Donald Mclean was a leading figure at the National Physical Laboratories (NPL) of the UK for over thirty years, following the traditions of the Australian Walter Rosenhain (1875-1934), who had established NPL as a leading world laboratory developing his amorphous cement theory of grain boundaries in creep and creep facture.
McLean had a remarkable career as a researcher and a particularly beneficial influence on many of his young proteges at NPL including Brian Dyson, Martin Seah, Malcolm McLean, Ernie Hondros, and, more widely, in the national and international community in his discipline, pioneering the application of the quantitative analysis of micro-mechanisms to engineering design and life assessment, especially in high temperature creep.
A second major book, The Mechanical Properties of Metals, reflected his contributions to the role of defects in materials design. McLean was one of the first to address the role of dislocations in the structural integrity of materials, and he pioneered the application of thin film high voltage electron microscopy to understand their micro-mechanisms and thereby contribute substantially to materials design.
McLean later focused on the quantitative aspects of fracture and developed a methodology called predictive metallurgy. This enabled the prediction of materials behaviour using rules governing the underlying physical processes leading to reduced dependence on empiricism. His ICF4 Plenary Paper in 1977 established the framework for thirty years of further work on creep damage mechanics and this contributed to the engineering and manufacturing development of single crystal nickel-base superalloy turbine blades for Rolls-Royce engines and models for the life prediction of various industrial components.
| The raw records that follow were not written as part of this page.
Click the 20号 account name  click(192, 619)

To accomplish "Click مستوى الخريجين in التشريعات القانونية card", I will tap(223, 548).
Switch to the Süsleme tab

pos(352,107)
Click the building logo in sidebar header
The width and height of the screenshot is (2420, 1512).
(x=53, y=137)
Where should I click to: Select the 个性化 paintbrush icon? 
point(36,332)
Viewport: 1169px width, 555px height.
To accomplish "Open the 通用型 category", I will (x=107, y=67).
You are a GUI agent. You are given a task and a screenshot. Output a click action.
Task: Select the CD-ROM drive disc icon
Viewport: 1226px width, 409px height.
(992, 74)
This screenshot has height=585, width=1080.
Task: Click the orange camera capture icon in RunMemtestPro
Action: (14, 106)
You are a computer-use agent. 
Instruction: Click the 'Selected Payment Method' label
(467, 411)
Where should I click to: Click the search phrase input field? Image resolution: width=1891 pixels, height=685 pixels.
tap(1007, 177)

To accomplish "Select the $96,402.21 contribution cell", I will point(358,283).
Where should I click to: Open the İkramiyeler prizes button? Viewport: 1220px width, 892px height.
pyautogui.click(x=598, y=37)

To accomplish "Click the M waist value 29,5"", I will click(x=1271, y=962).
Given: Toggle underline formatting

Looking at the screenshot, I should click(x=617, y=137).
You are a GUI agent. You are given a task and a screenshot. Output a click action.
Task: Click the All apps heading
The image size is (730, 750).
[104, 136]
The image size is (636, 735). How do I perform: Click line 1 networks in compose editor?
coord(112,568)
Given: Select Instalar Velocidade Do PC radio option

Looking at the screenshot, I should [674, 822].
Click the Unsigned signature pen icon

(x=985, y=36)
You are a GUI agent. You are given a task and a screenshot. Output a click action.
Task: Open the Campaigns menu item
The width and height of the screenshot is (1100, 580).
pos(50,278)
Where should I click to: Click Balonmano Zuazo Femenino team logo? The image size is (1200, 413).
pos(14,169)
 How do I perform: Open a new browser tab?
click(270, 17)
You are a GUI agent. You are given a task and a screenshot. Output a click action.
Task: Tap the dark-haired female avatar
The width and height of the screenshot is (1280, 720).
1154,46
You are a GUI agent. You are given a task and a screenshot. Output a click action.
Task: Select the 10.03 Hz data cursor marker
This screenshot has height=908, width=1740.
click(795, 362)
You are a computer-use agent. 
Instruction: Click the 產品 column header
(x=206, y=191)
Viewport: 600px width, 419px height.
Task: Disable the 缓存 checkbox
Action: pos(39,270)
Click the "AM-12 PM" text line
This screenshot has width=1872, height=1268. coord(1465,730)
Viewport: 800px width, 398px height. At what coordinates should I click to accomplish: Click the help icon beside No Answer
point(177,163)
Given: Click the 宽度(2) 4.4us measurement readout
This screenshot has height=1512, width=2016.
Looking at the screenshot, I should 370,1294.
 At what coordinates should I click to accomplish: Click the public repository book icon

Donald McLean was one of the greats of physical metallurgy and structural integrity alongside such as Griffiths, Irwin, Rosenhain, Mott, Hume-Rothery, Orowan, Cottrell, Ashby, McClintoch and an influential contributor to IOM3 and the earlier Institute of Metals for many years. His name will be forever remembered in the annals of physical metallurgy among those leading the transformation of the discipline from a qualitative metallurgical art to a quantitative materials science.